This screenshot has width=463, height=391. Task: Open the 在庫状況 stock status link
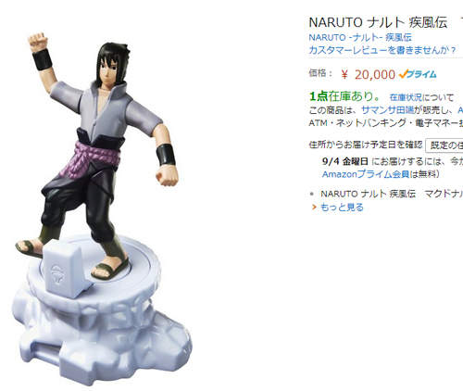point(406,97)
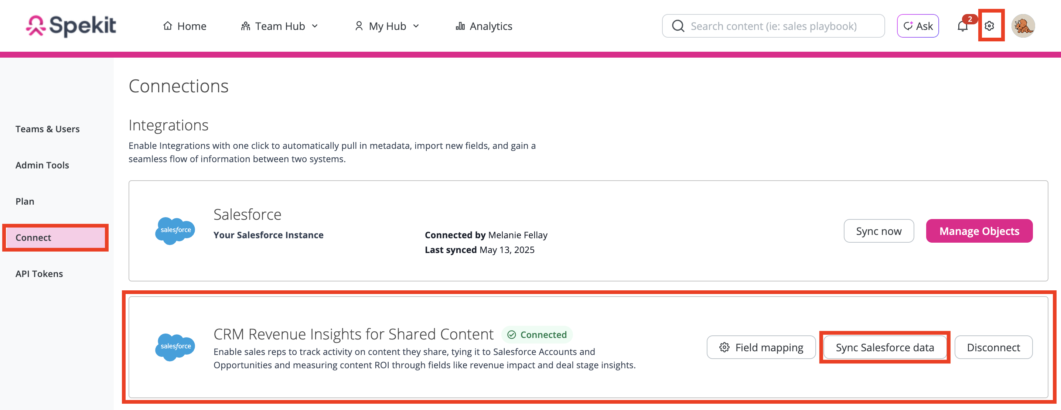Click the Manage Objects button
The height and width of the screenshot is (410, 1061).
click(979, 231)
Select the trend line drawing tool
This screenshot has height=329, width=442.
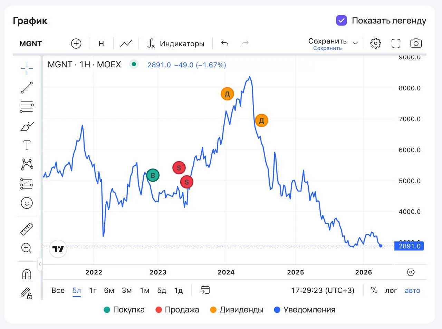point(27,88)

___

Line by line, give the material above again exactly, but without any pictures.

This screenshot has width=463, height=391. Task: Open the 在庫状況 stock status link
point(406,97)
Click the Manage Objects button
The height and width of the screenshot is (410, 1061).
click(979, 231)
Select the trend line drawing tool
This screenshot has height=329, width=442.
point(27,88)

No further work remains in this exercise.